Aim of the exercise
Decide whether each statement agrees with the interview text on designing the book, and answer yes or no for each, quoting the deciding words from that text exactly. (a) A book was wanted because nothing physical remained after a series of performances. (b) The museum's former director kept close control over the project. (c) Working with a client is described as something that always goes badly.

Text shown below:

Design in Collaboration


Wednesday, February 13, 2019

 

The following text is based on an interview I had with designer Adriaan Mellegers and the artist Emmeline de Mooij about the book "Art in Therapy", design, art and the relationship between those two fields.

 

Adriaan Mellegers

Emmeline de Mooij

Yelske Luit

 

So how did you start making this book? I assume Centraal Museum Utrecht wanted a book after Emmeline’s work?

They wanted a book because I did a series of performances commissioned by them, and of course nothing physical remained after this piece. So we really wanted a good record of this work.

Was it immediately clear that Adriaan was going to design it?

Yes, I think I immediately proposed that. I could decide everything myself; who made the book, who filmed etc.

     Edwin Jacobs, the former director of the museum, really trusted us with this project, it was like a warm bath.

  But I think that’s one of the positive sides of working for yourself or with friends. When you have a client, they can sometimes differ in their vision or ideas.

That can be interesting, but it can also go badly.

So where do you start, when you have this open slate?

End of Text shown.
Data below:

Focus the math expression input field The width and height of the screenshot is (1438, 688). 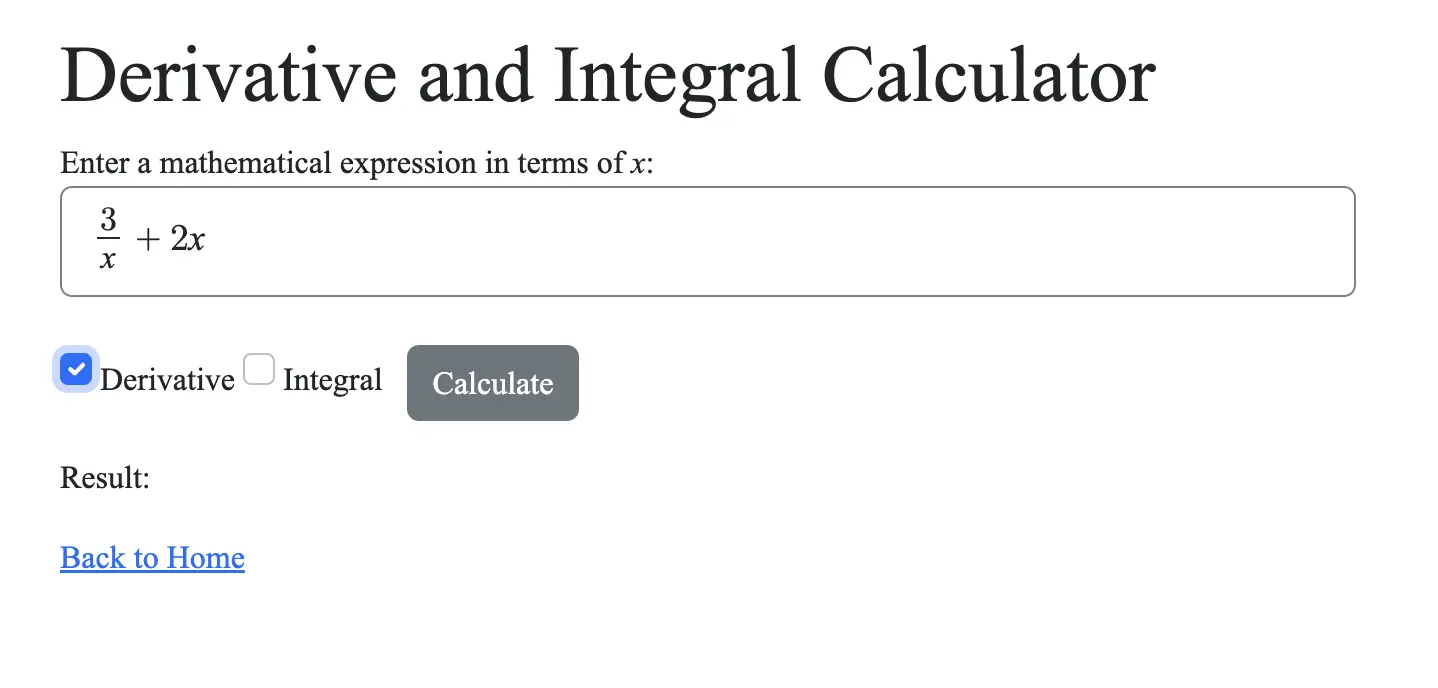pos(708,241)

End of Data.

Your response
(a) Yes: "of course nothing physical remained after this piece"
(b) No: "Edwin Jacobs, the former director of the museum, really trusted us with this project"
(c) No: "That can be interesting, but it can also go badly."